(Aim)
Reproduce the following items, swapping "Screen dimensions" for "Display size" and leaving everything else unchanged.

(Input records)
+===+
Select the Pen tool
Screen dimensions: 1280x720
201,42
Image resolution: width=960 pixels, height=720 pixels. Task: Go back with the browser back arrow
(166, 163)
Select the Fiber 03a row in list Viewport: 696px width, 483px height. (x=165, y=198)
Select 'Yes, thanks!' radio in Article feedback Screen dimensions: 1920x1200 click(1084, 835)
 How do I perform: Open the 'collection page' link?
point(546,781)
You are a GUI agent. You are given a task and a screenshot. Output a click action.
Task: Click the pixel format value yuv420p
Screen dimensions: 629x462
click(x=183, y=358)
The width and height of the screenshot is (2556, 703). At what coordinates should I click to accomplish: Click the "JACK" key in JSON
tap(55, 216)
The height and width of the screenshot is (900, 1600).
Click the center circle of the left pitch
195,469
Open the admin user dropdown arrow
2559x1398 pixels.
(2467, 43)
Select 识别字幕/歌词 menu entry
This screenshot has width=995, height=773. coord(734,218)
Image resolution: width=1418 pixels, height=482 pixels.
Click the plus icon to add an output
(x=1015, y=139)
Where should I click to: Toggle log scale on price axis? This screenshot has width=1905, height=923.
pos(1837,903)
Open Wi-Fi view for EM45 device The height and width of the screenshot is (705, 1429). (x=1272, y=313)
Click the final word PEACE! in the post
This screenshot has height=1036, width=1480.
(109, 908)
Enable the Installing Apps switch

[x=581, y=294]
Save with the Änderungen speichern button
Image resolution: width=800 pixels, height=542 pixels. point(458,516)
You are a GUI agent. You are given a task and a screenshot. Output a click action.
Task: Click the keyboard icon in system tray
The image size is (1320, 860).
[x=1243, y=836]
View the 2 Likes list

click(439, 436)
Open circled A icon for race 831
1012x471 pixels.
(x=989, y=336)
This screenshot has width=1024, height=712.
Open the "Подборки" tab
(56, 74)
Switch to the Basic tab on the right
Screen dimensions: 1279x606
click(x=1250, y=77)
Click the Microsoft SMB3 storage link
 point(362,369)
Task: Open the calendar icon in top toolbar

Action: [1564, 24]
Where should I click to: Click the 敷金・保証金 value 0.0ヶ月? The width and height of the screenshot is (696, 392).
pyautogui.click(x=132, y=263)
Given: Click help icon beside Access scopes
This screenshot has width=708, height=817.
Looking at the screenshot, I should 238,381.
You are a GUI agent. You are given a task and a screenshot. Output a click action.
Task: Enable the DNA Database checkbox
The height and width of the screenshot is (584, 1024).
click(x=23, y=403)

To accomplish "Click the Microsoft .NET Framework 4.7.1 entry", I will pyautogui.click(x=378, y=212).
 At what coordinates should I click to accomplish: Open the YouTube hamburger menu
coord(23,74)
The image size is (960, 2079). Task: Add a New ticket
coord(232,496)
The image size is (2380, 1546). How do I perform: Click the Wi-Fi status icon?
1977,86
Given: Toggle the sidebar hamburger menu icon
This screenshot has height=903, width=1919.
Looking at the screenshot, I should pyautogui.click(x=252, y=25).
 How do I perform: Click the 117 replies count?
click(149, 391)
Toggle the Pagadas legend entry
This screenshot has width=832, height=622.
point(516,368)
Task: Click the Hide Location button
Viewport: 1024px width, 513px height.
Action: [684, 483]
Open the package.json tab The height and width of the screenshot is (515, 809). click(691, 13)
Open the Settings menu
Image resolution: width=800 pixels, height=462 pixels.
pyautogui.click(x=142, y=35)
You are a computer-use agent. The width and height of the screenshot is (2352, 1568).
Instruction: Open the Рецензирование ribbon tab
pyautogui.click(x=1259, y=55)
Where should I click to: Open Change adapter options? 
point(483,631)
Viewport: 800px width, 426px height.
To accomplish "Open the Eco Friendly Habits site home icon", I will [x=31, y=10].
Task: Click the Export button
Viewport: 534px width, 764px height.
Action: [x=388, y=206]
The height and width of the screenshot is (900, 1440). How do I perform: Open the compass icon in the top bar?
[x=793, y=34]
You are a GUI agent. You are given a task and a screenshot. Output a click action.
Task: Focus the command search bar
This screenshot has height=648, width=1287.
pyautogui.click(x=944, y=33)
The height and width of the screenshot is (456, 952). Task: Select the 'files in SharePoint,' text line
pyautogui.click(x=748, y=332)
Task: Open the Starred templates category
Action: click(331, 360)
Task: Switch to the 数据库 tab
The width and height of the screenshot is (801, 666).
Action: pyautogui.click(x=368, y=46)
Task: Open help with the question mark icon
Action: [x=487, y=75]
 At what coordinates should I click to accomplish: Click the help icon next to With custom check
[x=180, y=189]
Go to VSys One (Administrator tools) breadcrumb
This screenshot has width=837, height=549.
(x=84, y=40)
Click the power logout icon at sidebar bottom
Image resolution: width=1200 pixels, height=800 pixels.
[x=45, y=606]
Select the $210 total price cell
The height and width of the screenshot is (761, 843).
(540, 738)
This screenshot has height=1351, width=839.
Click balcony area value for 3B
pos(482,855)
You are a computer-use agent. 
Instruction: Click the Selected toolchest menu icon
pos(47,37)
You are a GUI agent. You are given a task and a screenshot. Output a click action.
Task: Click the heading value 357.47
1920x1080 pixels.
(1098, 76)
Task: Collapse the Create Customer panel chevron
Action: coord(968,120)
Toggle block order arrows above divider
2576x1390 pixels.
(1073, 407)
+===+
(Exercise solution)
Select the Pen tool
Display size: 1280x720
201,42
Image resolution: width=960 pixels, height=720 pixels. Task: Go back with the browser back arrow
(166, 163)
Select the Fiber 03a row in list Viewport: 696px width, 483px height. (x=165, y=198)
Select 'Yes, thanks!' radio in Article feedback Display size: 1920x1200 click(1084, 835)
 How do I perform: Open the 'collection page' link?
point(546,781)
You are a GUI agent. You are given a task and a screenshot. Output a click action.
Task: Click the pixel format value yuv420p
Display size: 629x462
click(x=183, y=358)
The width and height of the screenshot is (2556, 703). At what coordinates should I click to accomplish: Click the "JACK" key in JSON
tap(55, 216)
The height and width of the screenshot is (900, 1600).
Click the center circle of the left pitch
195,469
Open the admin user dropdown arrow
2559x1398 pixels.
(2467, 43)
Select 识别字幕/歌词 menu entry
This screenshot has width=995, height=773. coord(734,218)
Image resolution: width=1418 pixels, height=482 pixels.
Click the plus icon to add an output
(x=1015, y=139)
Where should I click to: Toggle log scale on price axis? This screenshot has width=1905, height=923.
pos(1837,903)
Open Wi-Fi view for EM45 device The height and width of the screenshot is (705, 1429). (x=1272, y=313)
Click the final word PEACE! in the post
This screenshot has height=1036, width=1480.
(109, 908)
Enable the Installing Apps switch

[x=581, y=294]
Save with the Änderungen speichern button
Image resolution: width=800 pixels, height=542 pixels. point(458,516)
You are a GUI agent. You are given a task and a screenshot. Output a click action.
Task: Click the keyboard icon in system tray
The image size is (1320, 860).
[x=1243, y=836]
View the 2 Likes list

click(439, 436)
Open circled A icon for race 831
1012x471 pixels.
(x=989, y=336)
This screenshot has width=1024, height=712.
Open the "Подборки" tab
(56, 74)
Switch to the Basic tab on the right
Display size: 1279x606
click(x=1250, y=77)
Click the Microsoft SMB3 storage link
 point(362,369)
Task: Open the calendar icon in top toolbar

Action: [1564, 24]
Where should I click to: Click the 敷金・保証金 value 0.0ヶ月? The width and height of the screenshot is (696, 392).
pyautogui.click(x=132, y=263)
Given: Click help icon beside Access scopes
This screenshot has width=708, height=817.
Looking at the screenshot, I should 238,381.
You are a GUI agent. You are given a task and a screenshot. Output a click action.
Task: Enable the DNA Database checkbox
The height and width of the screenshot is (584, 1024).
click(x=23, y=403)

To accomplish "Click the Microsoft .NET Framework 4.7.1 entry", I will pyautogui.click(x=378, y=212).
 At what coordinates should I click to accomplish: Open the YouTube hamburger menu
coord(23,74)
The image size is (960, 2079). Task: Add a New ticket
coord(232,496)
The image size is (2380, 1546). How do I perform: Click the Wi-Fi status icon?
1977,86
Given: Toggle the sidebar hamburger menu icon
This screenshot has height=903, width=1919.
Looking at the screenshot, I should pyautogui.click(x=252, y=25).
 How do I perform: Click the 117 replies count?
click(149, 391)
Toggle the Pagadas legend entry
This screenshot has width=832, height=622.
point(516,368)
Task: Click the Hide Location button
Viewport: 1024px width, 513px height.
Action: [684, 483]
Open the package.json tab The height and width of the screenshot is (515, 809). click(691, 13)
Open the Settings menu
Image resolution: width=800 pixels, height=462 pixels.
pyautogui.click(x=142, y=35)
You are a computer-use agent. The width and height of the screenshot is (2352, 1568).
Instruction: Open the Рецензирование ribbon tab
pyautogui.click(x=1259, y=55)
Where should I click to: Open Change adapter options? 
point(483,631)
Viewport: 800px width, 426px height.
To accomplish "Open the Eco Friendly Habits site home icon", I will [x=31, y=10].
Task: Click the Export button
Viewport: 534px width, 764px height.
Action: [x=388, y=206]
The height and width of the screenshot is (900, 1440). How do I perform: Open the compass icon in the top bar?
[x=793, y=34]
You are a GUI agent. You are given a task and a screenshot. Output a click action.
Task: Focus the command search bar
This screenshot has height=648, width=1287.
pyautogui.click(x=944, y=33)
The height and width of the screenshot is (456, 952). Task: Select the 'files in SharePoint,' text line
pyautogui.click(x=748, y=332)
Task: Open the Starred templates category
Action: click(331, 360)
Task: Switch to the 数据库 tab
The width and height of the screenshot is (801, 666).
Action: pyautogui.click(x=368, y=46)
Task: Open help with the question mark icon
Action: [x=487, y=75]
 At what coordinates should I click to accomplish: Click the help icon next to With custom check
[x=180, y=189]
Go to VSys One (Administrator tools) breadcrumb
This screenshot has width=837, height=549.
(x=84, y=40)
Click the power logout icon at sidebar bottom
Image resolution: width=1200 pixels, height=800 pixels.
[x=45, y=606]
Select the $210 total price cell
The height and width of the screenshot is (761, 843).
(540, 738)
This screenshot has height=1351, width=839.
Click balcony area value for 3B
pos(482,855)
You are a computer-use agent. 
Instruction: Click the Selected toolchest menu icon
pos(47,37)
You are a GUI agent. You are given a task and a screenshot. Output a click action.
Task: Click the heading value 357.47
1920x1080 pixels.
(1098, 76)
Task: Collapse the Create Customer panel chevron
Action: coord(968,120)
Toggle block order arrows above divider
2576x1390 pixels.
(1073, 407)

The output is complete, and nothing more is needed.